WASHINGTON — President Barack Obama reversed his decision to release  
detainee abuse photos from Iraq and Afghanistan after Iraqi Prime  
Minister Nouri al Maliki warned that Iraq would erupt into violence  
and that Iraqis would demand that U.S. troops withdraw from Iraq a  
year earlier than planned, two U.S. military officers, a senior  
defense official and a State Department official have told McClatchy.

In the days leading up to a May 28 deadline to release the photos in  
response to an American Civil Liberties Union lawsuit, U.S. officials,  
led by Christopher Hill, the U.S. ambassador to Iraq, told Maliki that  
the administration was preparing to release photos of suspected  
detainee abuse taken from 2003 to 2006.

When U.S. officials told Maliki, "he went pale in the face," said a  
U.S. military official, who along with others requested anonymity  
because of the matter's sensitivity.

The official said Maliki warned that releasing the photos would lead  
to more violence that could delay the scheduled U.S. withdrawal from  
cities by June 30 and that Iraqis wouldn't make a distinction between  
old and new photos. The public outrage and increase in violence could  
lead Iraqis to demand a referendum on the security agreement and  
refuse to permit U.S. forces to stay until the end of 2011.

Maliki said, "Baghdad will burn" if the photos are released, said a  
second U.S. military official.

A U.S. official who's knowledgeable about the photographs told  
McClatchy that at least two of them depict nudity; one is of a woman  
suggestively holding a broomstick; one shows a detainee with bruises  
but offered no explanation how he got them; and another is of hooded  
detainees with weapons pointed at their heads.

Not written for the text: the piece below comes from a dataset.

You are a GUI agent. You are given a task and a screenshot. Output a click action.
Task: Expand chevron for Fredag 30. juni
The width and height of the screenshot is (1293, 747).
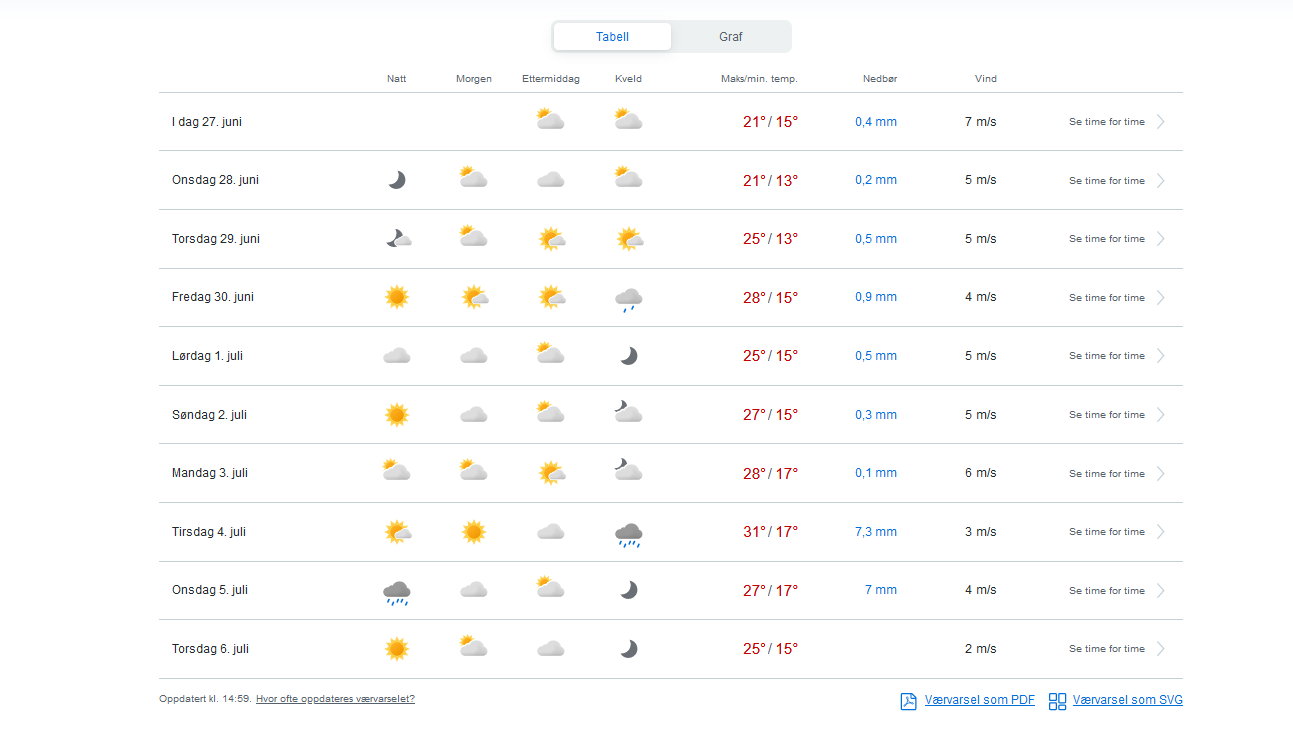click(x=1160, y=298)
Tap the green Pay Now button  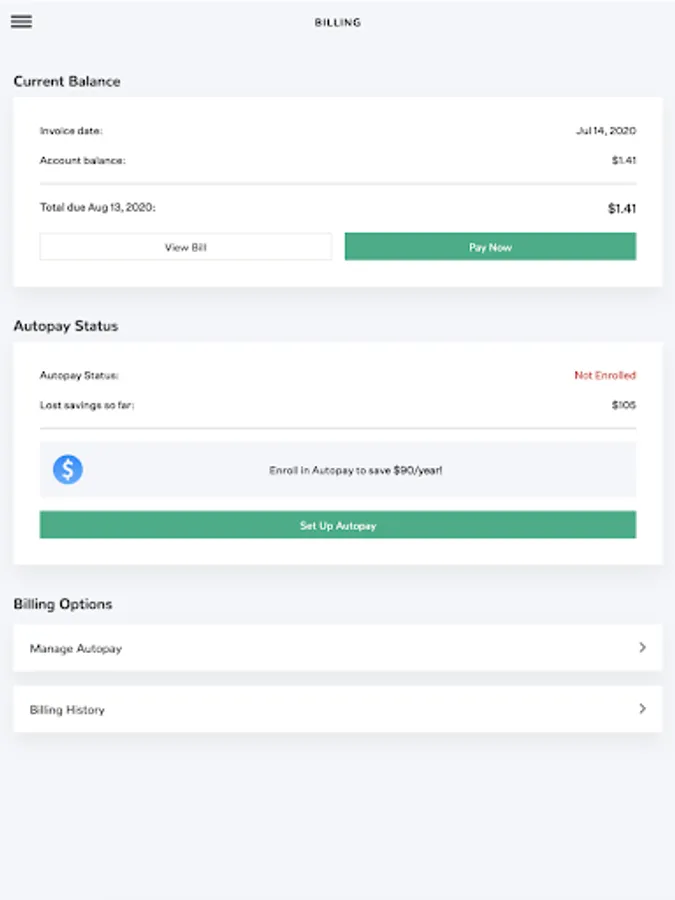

Some of the photos were of detainees being held in prisons, while  
others were taken at the time a detainee was captured.

"It was not so much the photos themselves, but that the perception  
that they would be Abu Ghraib-type photos," added the senior defense  
official, who said U.S. officials were worried "about the potential  
street consequences" of making the photos public.

Iraq is scheduled to hold a referendum by July 30 on the accord, which  
calls for the withdrawal of all U.S. troops by the end of 2011. If the  
accord were rejected, the U.S. would have to withdraw from Iraq within  
a year of the vote or by the summer of 2010. Some U.S. officials fear  
that would be before Iraq's security forces are ready to protect their  
country on their own.

The status of forces agreement calls for the U.S. to train Iraqi  
forces in specialized areas such as aviation and intelligence  
gathering and to step to the side as Iraqi forces take control of  
their communities.

Maliki's office, Iraq's deputy prime minister and the foreign minister  
didn't answer calls seeking comment.

Denis McDonough, the deputy national security adviser for strategic  
communications, said that Obama "has been clear that releasing the  
photos would have no benefit except to potentially increase the risk  
to our troops. He's also made clear that the existence of these photos  
was only known because the acts were investigated and those who  
undertook them were sanctioned."

With tensions rising again in major Iraqi cities such as Baghdad and  
Mosul, Maliki feared that "if you add this (the photos) to that mix,  
it could very easily provide an incentive to the extremists" to use  
more violence, a State Department official said.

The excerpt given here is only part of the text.